◆ **Extract provided**:
..............................
HAYS – Classes at Fort Hays State University will transition to online delivery only effective March 30 and employees will transition to remote operations with limited staff on-campus. The time frame is indefinite.
FHSU President Tisa Mason notified the campus – faculty, staff and students – by email March 12th of the initial move to online class instruction. The announcement for faculty and staff to transition to remote operations was made yesterday afternoon. The decision came after consultation with the university’s Critical Incident Policy Group and campus leaders in light of new guidance from the Kansas Board of Regents and the Kansas Department of Health and Environment.
“As the University’s policy, planning, and action moves forward,” she said, “we should continue to be grounded in our fundamental goal of safeguarding the health of our faculty, staff, and students, and we should continue to be guided by the recommendations provided by our public health officials.”
The university will also, she said, “strive to ensure completion and success for students.”
..............................
◆ **Stored data**:
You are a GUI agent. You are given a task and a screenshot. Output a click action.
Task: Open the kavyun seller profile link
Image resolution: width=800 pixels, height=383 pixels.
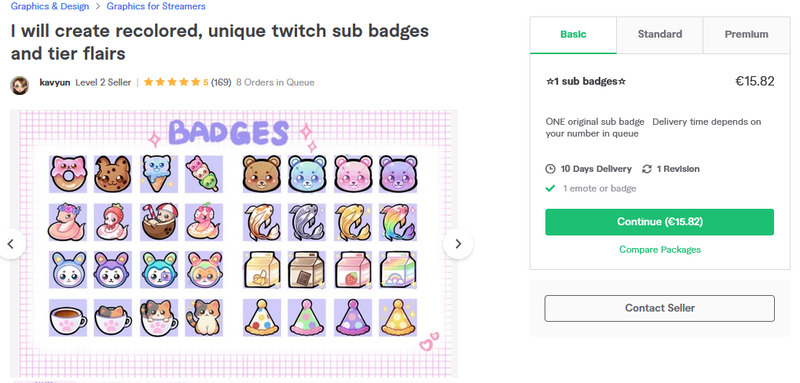[55, 82]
..............................
◆ **Required work**:
Rewrite everything from "FHSU President Tisa" down to "Health and Environment." in the report on the university's move to online classes, putting "text message" in place of "email". Rely only on the text to complete this work.

◆ **Response to the exercise**:
FHSU President Tisa Mason notified the campus – faculty, staff and students – by text message March 12th of the initial move to online class instruction. The announcement for faculty and staff to transition to remote operations was made yesterday afternoon. The decision came after consultation with the university’s Critical Incident Policy Group and campus leaders in light of new guidance from the Kansas Board of Regents and the Kansas Department of Health and Environment.